Я демистификатор. И мой источник вдохновения – в изъяне. Но под изъяном я понимаю, скорее, не дефект сказанного, написанного, помысленного, а то, что, как правило, не попадает в поле зрения читателя: аллюзии, оговорки, совпадения, авторские гримасы, высокие мотивы и цели, эмфатические отрицания, т. е. все то, что лишает текст подпитки, говоря языком Лакана.
Но означает ли это, что я читаю другой текст, нежели те читатели, которые читают его иначе? И будь это так, можно ли сказать, что имеется столько текстов, сколько смыслов мы вкладываем в него, т. е. столько текстов, сколько его пониманий?
Здесь важно учесть, что в каждом прочтении текста скрывается способ мышления, нацеленный на «знание». Но «знание» может быть либо «расхожим», т. е. связанным с осведомленностью о том или ином предмете, либо «существенным»,[1] т. е. знанием, восхождение к которому требует вовлеченности (самораскрытия, самовoпрошения) автора, его обращенности к модусу бытия. В мышлении в модусе бытия задействована другая проблематика, которую можно свести к двум вопросам, касающимся не предмета размышлений, а самого мыслителя. Как возможно его самовыражение и как он делает себя понятным читателю?[2]
Полагаю, что к самовыражению автор готовится, недоверчиво читая тексты, о которых он берется размышлять. К чему обращена эта недоверчивость? К устоявшимся фактам и событиям, ко всему тому, в чем узнается расхожая мысль.
Возьмем, к примеру, сочинение Лосева под названием «Литературная биография Бродского». Термин «литературная биография» всем знаком. Но что он значит? Быть может, новый жанр, позволяющий соединить факты жизни сочинителя с трудами его изощренного ума? Так, кажется, представляет свое сочинение Лосев. А между тем эпитет «литературная» вряд ли делает жанр биографии особенным, о чем свидетельствует список «литературных биографий», составленный “New York Times Book Review”. Там под литературными биографиями понимаются всего лишь биографии авторов, причастных не к науке, не к архитектуре, не к живописи, а к литературе.

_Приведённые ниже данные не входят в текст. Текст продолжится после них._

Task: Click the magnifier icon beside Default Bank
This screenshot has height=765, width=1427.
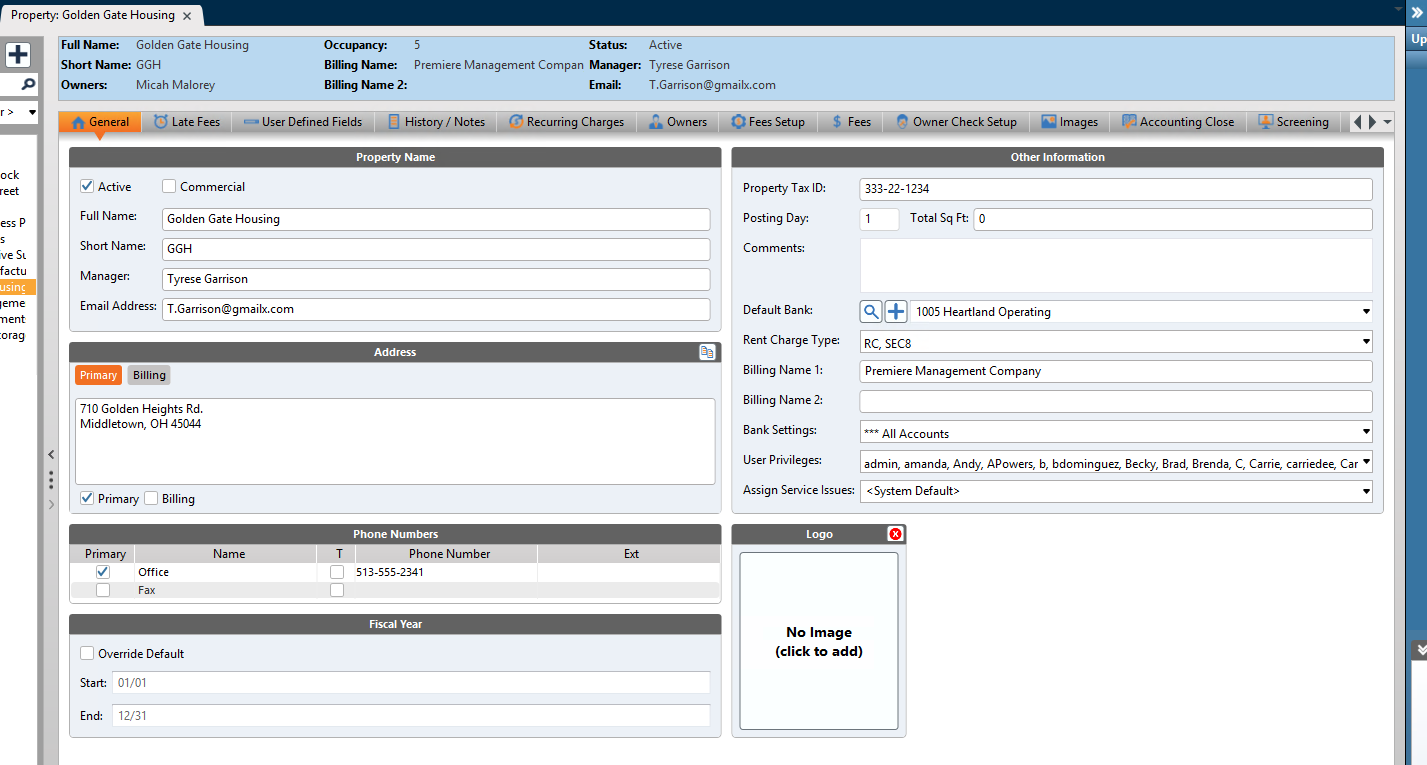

Но у Лосева могли быть особые причины назвать свое сочинение «литературной биографией». Ведь сам Бродский и его литературный фонд наложили строгий запрет на публикацию биографических данных о данном авторе. А это значит, что «биография Бродского» была в принципе невозможна. Оставалось лишь обращение к «литературной биографии», т. е. к фантому биографии. А потому к «литературной биографии Бродского» следует относиться так, как мы относимся к фантому, то бишь с осторожностью и опаской.
А между тем именно этому фантому должен был быть обязан Бродский своим триумфальным возвращением в отторгнувшее его отечество.
В чем же, спросим мы, могла заключаться мудрость Лосева?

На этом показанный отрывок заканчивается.